本文采用的英格恩产品: 293T转染, Entranster-H, Entranster-H4000
Wedelolactone disrupts the interaction of EZH2-EED complex and inhibits PRC2-dependent cancer
Huiming Chen 1 2 , Shijuan Gao 1 , Jiandong Li 1 , Dong Liu 1 , Chunjie Sheng 1 , Chen Yao 1 2 , Wei Jiang 1 , Jiaoxiang Wu 1 2 , Shuai Chen 1 3 , Wenlin Huang 1 3 4
- 1 CAS Key Laboratory of Pathogenic Microbiology and Immunology, Institute of Microbiology, Chinese Academy of Sciences, Beijing 100101, China.
- 2 School of Life Sciences, Anhui University, Hefei 230039, China.
- 3 Sun Yat-sen University Cancer Center, State Key Laboratory of Oncology in South China, Collaborative Innovation Center for Cancer Medicine, Guangzhou 510060, China.

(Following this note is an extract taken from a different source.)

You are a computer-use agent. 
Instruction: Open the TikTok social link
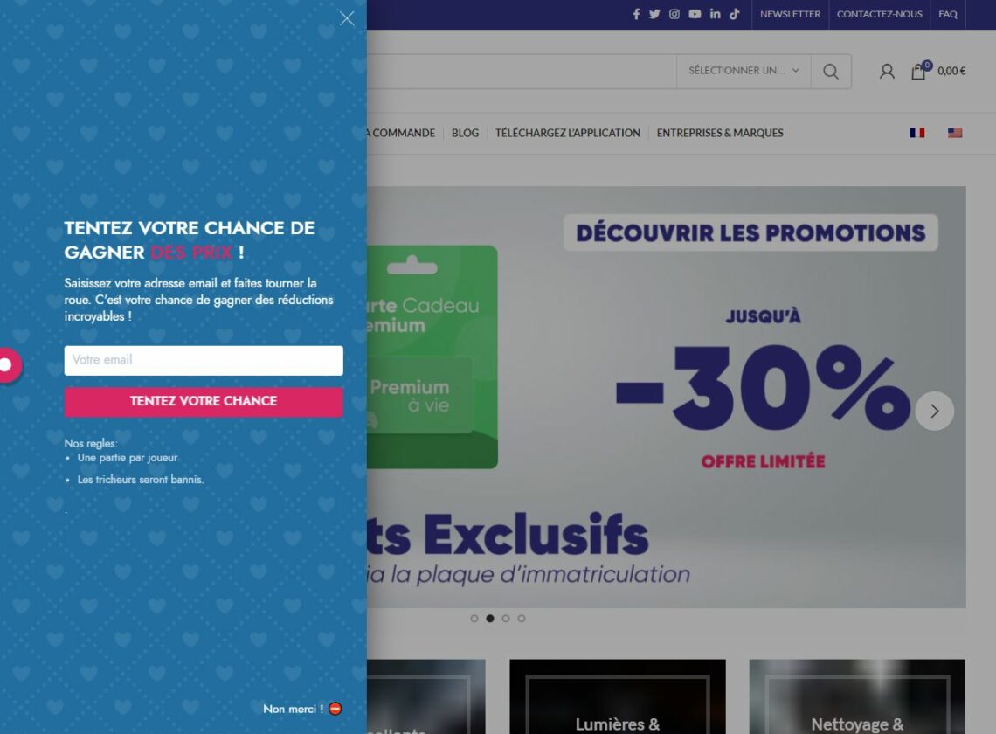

- 4 The Key Laboratory of Tumor Targeted Medicine in Guangdong Province, Guangzhou Double Bio-product Inc., Guangzhou 510663, China.
Abstract
Polycomb repressive complex 2 (PRC2), which is responsible for the trimethylation of H3K27 (H3K27me3), plays a part in tumorigenesis, development and/or maintenance of adult tissue specificity. The pivotal role of PRC2 in cancer makes it a therapeutic target for epigenetic cancer therapy. However, natural compounds targeting the enhancer of zeste homolog 2 (EZH2) – embryonic ectoderm development (EED) interaction to disable PRC2 complex are scarcely reported. Here, we reported the screening and identification of natural compounds which could disrupt the EZH2-EED interaction. One of these compounds, wedelolactone, binds to EED with a high affinity (KD = 2.82 μM), blocks the EZH2-EED interaction in vitro, induces the degradation of PRC2 core components and modulates the expression of detected PRC2 downstream targets and cancer-related genes. Furthermore, some PRC2-dependent cancer cells undergone growth arrest upon treatment with wedelolactone. Thus, wedelolactone and its derivatives which target the EZH2-EED interaction could be candidates for the treatment of PRC2-dependent cancer.
Keywords: apoptosis; cell cycle; cell migration; epigenetic cancer therapy; surface plasmon resonance.